Понимающе сам себе улыбался: отлыниваешь?

В номере на столе лежит начало статьи о межнациональных отношениях на Кубани, так скажем… и ты вместо того, чтобы… Тот самый вариант: подсознание выбирает работенку полегче, пока с тяжким трудом готовится к почти неподъемной — разве это не так? Я ведь с того статью и начал: мол крута, гора, да миновать нельзя… Родина!

Невольно вспомнил другую историю с кроссвордом: и грустную, и смешную.

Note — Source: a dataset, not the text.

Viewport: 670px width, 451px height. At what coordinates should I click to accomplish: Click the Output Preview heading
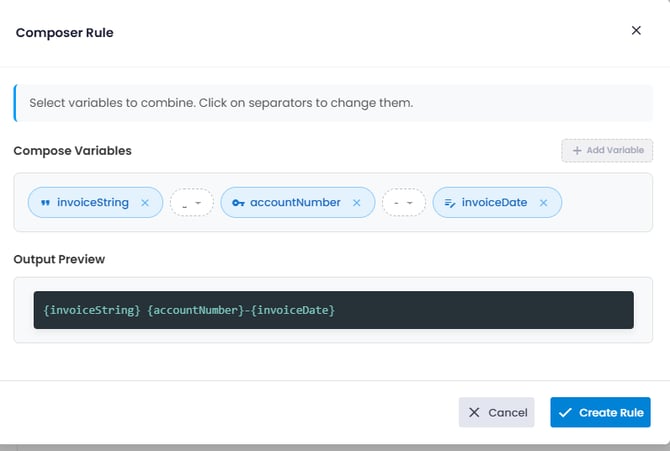[x=59, y=259]
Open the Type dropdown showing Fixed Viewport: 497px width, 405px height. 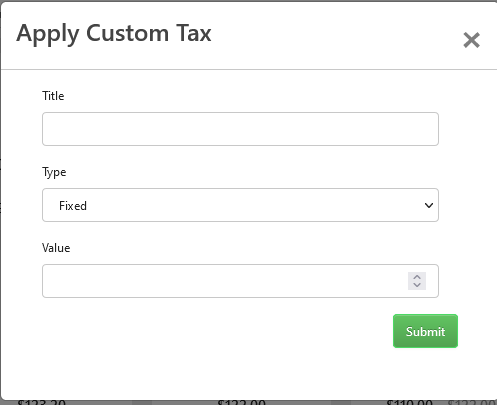pos(240,205)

Как-то в московской мэрии мне пришлось довольно долго дожидаться помощника Лужкова по печати Цоя, корейца, который на телевизионном экране все мелькает у него за спиной. Дожидались его и несколько знаменитых в ту пору телевизионных ведущих с московского канала, которые и взялись-то кроссворд решать: убить время.

Они сидели в приемной, а я ходил взад-вперед по коридору, все помалкивал, не встревал, хоть иногда очень хотелось: случалось, бились они над вещами ну, просто очевидными… И вот я все же не выдержал: встрял.

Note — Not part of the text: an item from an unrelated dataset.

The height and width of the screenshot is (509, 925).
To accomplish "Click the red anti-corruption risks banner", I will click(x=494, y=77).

«Не подходит!» — небрежным тоном сказал мне один из телеведущих, переквалифицировавшийся на время в кроссворд-ведущего, в кросс — жокея.

Стали там раздумывать дальше, но по отрывкам разговоров мне было ясно, что угадал я верно: как это может «не подходить»? Остановился возле парня с газетным листом в руках: Вы позволите? Да, пожалуйста! — сказал он снова небрежно. — Вот тут оно должно быть.

Я глянул и оторопел, как говорится: угаданные ими слова были вписаны с ошибками… с вопиющими ошибками, с потрясающими!

Что там родная моя жена, которая «корову через ять пишет», как я всегда над нею пошучиваю… Но тут-то ведь: мастера слова! Политические обозреватели. Чуть ли не властители дум!

И так мне сделалось скучно.

— Да, да, — я только и сказал. — Вы правы: извините.

— Говорил вам! — донеслось мне в спину.

И лужковские грамотеи снова напрягли свой коллективный разум…

Расскажу-ка, думаю, об этом девчатам за конторкой: и о лужковских грамотеях, и о родной жене — чтобы им не обидно было, если что… эс, эс?.. Что же это может быть…

…скопидом! СКОПИДОМ, ну, конечно же!

Стыдно сказать; какая неудержимая волна самой искренней радости подхватила меня и понесла обратно к корпусу!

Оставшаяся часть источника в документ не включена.